* [INSTRUCTIES VOOR OEFENING]: Neem de lijst opnieuw over, van het begin tot en met de regel met "[x=22, y=136]", en vervang daarin "autopilot" door "cruise control" zonder verder iets te wijzigen.

* [GEGEVENSVERZAMELING]:

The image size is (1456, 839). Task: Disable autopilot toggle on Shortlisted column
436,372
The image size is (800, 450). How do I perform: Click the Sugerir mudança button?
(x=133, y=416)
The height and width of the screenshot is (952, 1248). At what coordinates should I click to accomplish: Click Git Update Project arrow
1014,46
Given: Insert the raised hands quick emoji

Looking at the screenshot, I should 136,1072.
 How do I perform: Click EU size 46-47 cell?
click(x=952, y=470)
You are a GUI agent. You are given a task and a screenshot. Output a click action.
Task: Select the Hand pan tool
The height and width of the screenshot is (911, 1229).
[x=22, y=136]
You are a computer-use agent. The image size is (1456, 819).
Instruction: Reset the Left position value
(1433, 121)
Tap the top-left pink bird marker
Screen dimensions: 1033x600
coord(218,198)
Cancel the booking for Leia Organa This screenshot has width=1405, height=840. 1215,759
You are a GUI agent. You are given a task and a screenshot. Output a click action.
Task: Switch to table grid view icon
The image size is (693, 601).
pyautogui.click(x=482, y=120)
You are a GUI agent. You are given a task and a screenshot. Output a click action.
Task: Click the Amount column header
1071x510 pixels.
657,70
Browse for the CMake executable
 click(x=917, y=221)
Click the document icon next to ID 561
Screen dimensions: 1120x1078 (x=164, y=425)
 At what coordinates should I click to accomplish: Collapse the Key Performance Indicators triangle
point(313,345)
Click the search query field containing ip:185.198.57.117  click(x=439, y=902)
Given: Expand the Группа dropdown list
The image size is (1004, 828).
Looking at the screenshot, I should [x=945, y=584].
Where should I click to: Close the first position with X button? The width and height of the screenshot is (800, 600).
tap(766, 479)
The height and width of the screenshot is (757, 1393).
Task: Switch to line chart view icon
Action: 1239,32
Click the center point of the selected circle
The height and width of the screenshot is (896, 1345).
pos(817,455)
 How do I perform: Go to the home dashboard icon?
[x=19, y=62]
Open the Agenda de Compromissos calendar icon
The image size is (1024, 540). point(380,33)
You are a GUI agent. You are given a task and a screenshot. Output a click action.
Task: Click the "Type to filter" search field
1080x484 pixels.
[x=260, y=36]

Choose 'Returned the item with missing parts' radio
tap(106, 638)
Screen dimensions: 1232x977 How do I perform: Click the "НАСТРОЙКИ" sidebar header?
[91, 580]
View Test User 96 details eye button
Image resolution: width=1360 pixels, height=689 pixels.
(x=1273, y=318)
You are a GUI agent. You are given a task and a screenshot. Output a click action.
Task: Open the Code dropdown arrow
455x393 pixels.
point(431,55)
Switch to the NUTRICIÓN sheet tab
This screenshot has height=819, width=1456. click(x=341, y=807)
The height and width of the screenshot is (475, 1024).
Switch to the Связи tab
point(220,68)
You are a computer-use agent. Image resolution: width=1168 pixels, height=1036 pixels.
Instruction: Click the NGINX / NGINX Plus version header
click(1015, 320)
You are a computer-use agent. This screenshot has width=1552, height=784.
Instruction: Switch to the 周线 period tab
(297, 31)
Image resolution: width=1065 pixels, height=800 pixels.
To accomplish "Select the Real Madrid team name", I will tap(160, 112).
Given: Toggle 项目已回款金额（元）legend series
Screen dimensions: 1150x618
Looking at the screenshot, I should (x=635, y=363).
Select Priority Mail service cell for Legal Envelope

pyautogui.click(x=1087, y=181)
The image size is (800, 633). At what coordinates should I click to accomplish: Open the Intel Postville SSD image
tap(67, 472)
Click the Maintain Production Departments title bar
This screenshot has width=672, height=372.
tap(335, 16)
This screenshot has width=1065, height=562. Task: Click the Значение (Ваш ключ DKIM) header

* [UITVOER OEFENING]:
The image size is (1456, 839). Task: Disable cruise control toggle on Shortlisted column
436,372
The image size is (800, 450). How do I perform: Click the Sugerir mudança button?
(x=133, y=416)
The height and width of the screenshot is (952, 1248). At what coordinates should I click to accomplish: Click Git Update Project arrow
1014,46
Given: Insert the raised hands quick emoji

Looking at the screenshot, I should 136,1072.
 How do I perform: Click EU size 46-47 cell?
click(x=952, y=470)
You are a GUI agent. You are given a task and a screenshot. Output a click action.
Task: Select the Hand pan tool
The height and width of the screenshot is (911, 1229).
[x=22, y=136]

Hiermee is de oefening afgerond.